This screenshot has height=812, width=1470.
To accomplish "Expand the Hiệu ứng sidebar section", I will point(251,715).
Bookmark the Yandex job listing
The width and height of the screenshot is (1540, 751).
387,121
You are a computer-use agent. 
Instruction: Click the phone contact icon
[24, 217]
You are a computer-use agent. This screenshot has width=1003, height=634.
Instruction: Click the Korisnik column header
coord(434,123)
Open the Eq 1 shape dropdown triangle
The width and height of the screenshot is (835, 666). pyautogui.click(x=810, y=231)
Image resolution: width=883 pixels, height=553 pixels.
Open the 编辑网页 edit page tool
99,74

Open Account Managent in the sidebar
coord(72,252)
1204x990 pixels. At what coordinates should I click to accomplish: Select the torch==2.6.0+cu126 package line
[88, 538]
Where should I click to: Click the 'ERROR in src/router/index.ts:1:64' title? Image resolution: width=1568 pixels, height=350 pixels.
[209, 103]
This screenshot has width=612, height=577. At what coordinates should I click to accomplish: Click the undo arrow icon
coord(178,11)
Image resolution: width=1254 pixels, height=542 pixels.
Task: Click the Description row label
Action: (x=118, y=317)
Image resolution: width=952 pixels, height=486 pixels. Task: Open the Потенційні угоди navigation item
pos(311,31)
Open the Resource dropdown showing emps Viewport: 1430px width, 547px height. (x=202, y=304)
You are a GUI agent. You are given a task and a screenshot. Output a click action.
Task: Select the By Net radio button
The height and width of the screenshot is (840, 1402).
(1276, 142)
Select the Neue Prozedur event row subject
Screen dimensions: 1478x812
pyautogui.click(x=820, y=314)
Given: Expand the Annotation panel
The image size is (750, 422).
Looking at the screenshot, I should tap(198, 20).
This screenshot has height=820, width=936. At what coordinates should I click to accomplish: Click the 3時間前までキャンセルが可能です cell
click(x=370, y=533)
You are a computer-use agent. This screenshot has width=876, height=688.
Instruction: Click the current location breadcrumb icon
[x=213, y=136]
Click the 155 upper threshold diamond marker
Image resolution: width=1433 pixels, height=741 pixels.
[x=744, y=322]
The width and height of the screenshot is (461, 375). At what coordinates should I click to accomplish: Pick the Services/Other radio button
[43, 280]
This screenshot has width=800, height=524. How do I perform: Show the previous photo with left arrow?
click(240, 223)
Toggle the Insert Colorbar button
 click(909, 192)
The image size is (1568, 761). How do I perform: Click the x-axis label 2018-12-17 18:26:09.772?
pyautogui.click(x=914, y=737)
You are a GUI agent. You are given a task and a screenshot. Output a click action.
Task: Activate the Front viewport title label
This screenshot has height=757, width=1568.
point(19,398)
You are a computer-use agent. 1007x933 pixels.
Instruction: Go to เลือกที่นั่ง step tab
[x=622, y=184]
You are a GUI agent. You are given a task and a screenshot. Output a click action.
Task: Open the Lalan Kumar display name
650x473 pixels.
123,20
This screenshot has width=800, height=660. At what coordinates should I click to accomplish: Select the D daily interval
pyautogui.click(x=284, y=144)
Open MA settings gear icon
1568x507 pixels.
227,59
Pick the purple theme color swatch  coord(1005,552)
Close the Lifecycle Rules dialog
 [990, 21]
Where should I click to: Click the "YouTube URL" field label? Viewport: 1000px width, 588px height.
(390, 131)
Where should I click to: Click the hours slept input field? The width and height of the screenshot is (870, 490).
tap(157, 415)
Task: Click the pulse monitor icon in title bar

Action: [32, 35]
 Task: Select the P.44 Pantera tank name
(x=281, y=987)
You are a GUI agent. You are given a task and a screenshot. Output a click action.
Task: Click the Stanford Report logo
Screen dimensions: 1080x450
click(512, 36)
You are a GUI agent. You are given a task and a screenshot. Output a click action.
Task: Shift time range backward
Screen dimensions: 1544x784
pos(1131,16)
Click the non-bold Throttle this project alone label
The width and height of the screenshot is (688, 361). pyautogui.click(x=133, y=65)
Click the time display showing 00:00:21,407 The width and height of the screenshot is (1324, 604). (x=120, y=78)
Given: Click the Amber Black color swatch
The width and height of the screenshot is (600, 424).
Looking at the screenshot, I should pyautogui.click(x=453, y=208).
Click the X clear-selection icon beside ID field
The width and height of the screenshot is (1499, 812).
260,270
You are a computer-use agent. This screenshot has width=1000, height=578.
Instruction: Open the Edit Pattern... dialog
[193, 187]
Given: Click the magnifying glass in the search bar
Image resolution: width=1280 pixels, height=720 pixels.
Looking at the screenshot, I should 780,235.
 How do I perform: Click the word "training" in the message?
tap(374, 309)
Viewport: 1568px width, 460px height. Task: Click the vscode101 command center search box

_ _ _ _

## Directions
Print each entry exactly as it was written.

## Expected output
This screenshot has height=812, width=1470.
To accomplish "Expand the Hiệu ứng sidebar section", I will point(251,715).
Bookmark the Yandex job listing
The width and height of the screenshot is (1540, 751).
387,121
You are a computer-use agent. 
Instruction: Click the phone contact icon
[24, 217]
You are a computer-use agent. This screenshot has width=1003, height=634.
Instruction: Click the Korisnik column header
coord(434,123)
Open the Eq 1 shape dropdown triangle
The width and height of the screenshot is (835, 666). pyautogui.click(x=810, y=231)
Image resolution: width=883 pixels, height=553 pixels.
Open the 编辑网页 edit page tool
99,74

Open Account Managent in the sidebar
coord(72,252)
1204x990 pixels. At what coordinates should I click to accomplish: Select the torch==2.6.0+cu126 package line
[88, 538]
Where should I click to: Click the 'ERROR in src/router/index.ts:1:64' title? Image resolution: width=1568 pixels, height=350 pixels.
[209, 103]
This screenshot has width=612, height=577. At what coordinates should I click to accomplish: Click the undo arrow icon
coord(178,11)
Image resolution: width=1254 pixels, height=542 pixels.
Task: Click the Description row label
Action: (x=118, y=317)
Image resolution: width=952 pixels, height=486 pixels. Task: Open the Потенційні угоди navigation item
pos(311,31)
Open the Resource dropdown showing emps Viewport: 1430px width, 547px height. (x=202, y=304)
You are a GUI agent. You are given a task and a screenshot. Output a click action.
Task: Select the By Net radio button
The height and width of the screenshot is (840, 1402).
(1276, 142)
Select the Neue Prozedur event row subject
Screen dimensions: 1478x812
pyautogui.click(x=820, y=314)
Given: Expand the Annotation panel
The image size is (750, 422).
Looking at the screenshot, I should tap(198, 20).
This screenshot has height=820, width=936. At what coordinates should I click to accomplish: Click the 3時間前までキャンセルが可能です cell
click(x=370, y=533)
You are a computer-use agent. This screenshot has width=876, height=688.
Instruction: Click the current location breadcrumb icon
[x=213, y=136]
Click the 155 upper threshold diamond marker
Image resolution: width=1433 pixels, height=741 pixels.
[x=744, y=322]
The width and height of the screenshot is (461, 375). At what coordinates should I click to accomplish: Pick the Services/Other radio button
[43, 280]
This screenshot has width=800, height=524. How do I perform: Show the previous photo with left arrow?
click(240, 223)
Toggle the Insert Colorbar button
 click(909, 192)
The image size is (1568, 761). How do I perform: Click the x-axis label 2018-12-17 18:26:09.772?
pyautogui.click(x=914, y=737)
You are a GUI agent. You are given a task and a screenshot. Output a click action.
Task: Activate the Front viewport title label
This screenshot has height=757, width=1568.
point(19,398)
You are a computer-use agent. 1007x933 pixels.
Instruction: Go to เลือกที่นั่ง step tab
[x=622, y=184]
You are a GUI agent. You are given a task and a screenshot. Output a click action.
Task: Open the Lalan Kumar display name
650x473 pixels.
123,20
This screenshot has width=800, height=660. At what coordinates should I click to accomplish: Select the D daily interval
pyautogui.click(x=284, y=144)
Open MA settings gear icon
1568x507 pixels.
227,59
Pick the purple theme color swatch  coord(1005,552)
Close the Lifecycle Rules dialog
 [990, 21]
Where should I click to: Click the "YouTube URL" field label? Viewport: 1000px width, 588px height.
(390, 131)
Where should I click to: Click the hours slept input field? The width and height of the screenshot is (870, 490).
tap(157, 415)
Task: Click the pulse monitor icon in title bar

Action: [32, 35]
 Task: Select the P.44 Pantera tank name
(x=281, y=987)
You are a GUI agent. You are given a task and a screenshot. Output a click action.
Task: Click the Stanford Report logo
Screen dimensions: 1080x450
click(512, 36)
You are a GUI agent. You are given a task and a screenshot. Output a click action.
Task: Shift time range backward
Screen dimensions: 1544x784
pos(1131,16)
Click the non-bold Throttle this project alone label
The width and height of the screenshot is (688, 361). pyautogui.click(x=133, y=65)
Click the time display showing 00:00:21,407 The width and height of the screenshot is (1324, 604). (x=120, y=78)
Given: Click the Amber Black color swatch
The width and height of the screenshot is (600, 424).
Looking at the screenshot, I should pyautogui.click(x=453, y=208).
Click the X clear-selection icon beside ID field
The width and height of the screenshot is (1499, 812).
260,270
You are a computer-use agent. This screenshot has width=1000, height=578.
Instruction: Open the Edit Pattern... dialog
[193, 187]
Given: Click the magnifying glass in the search bar
Image resolution: width=1280 pixels, height=720 pixels.
Looking at the screenshot, I should 780,235.
 How do I perform: Click the word "training" in the message?
tap(374, 309)
Viewport: 1568px width, 460px height. Task: Click the vscode101 command center search box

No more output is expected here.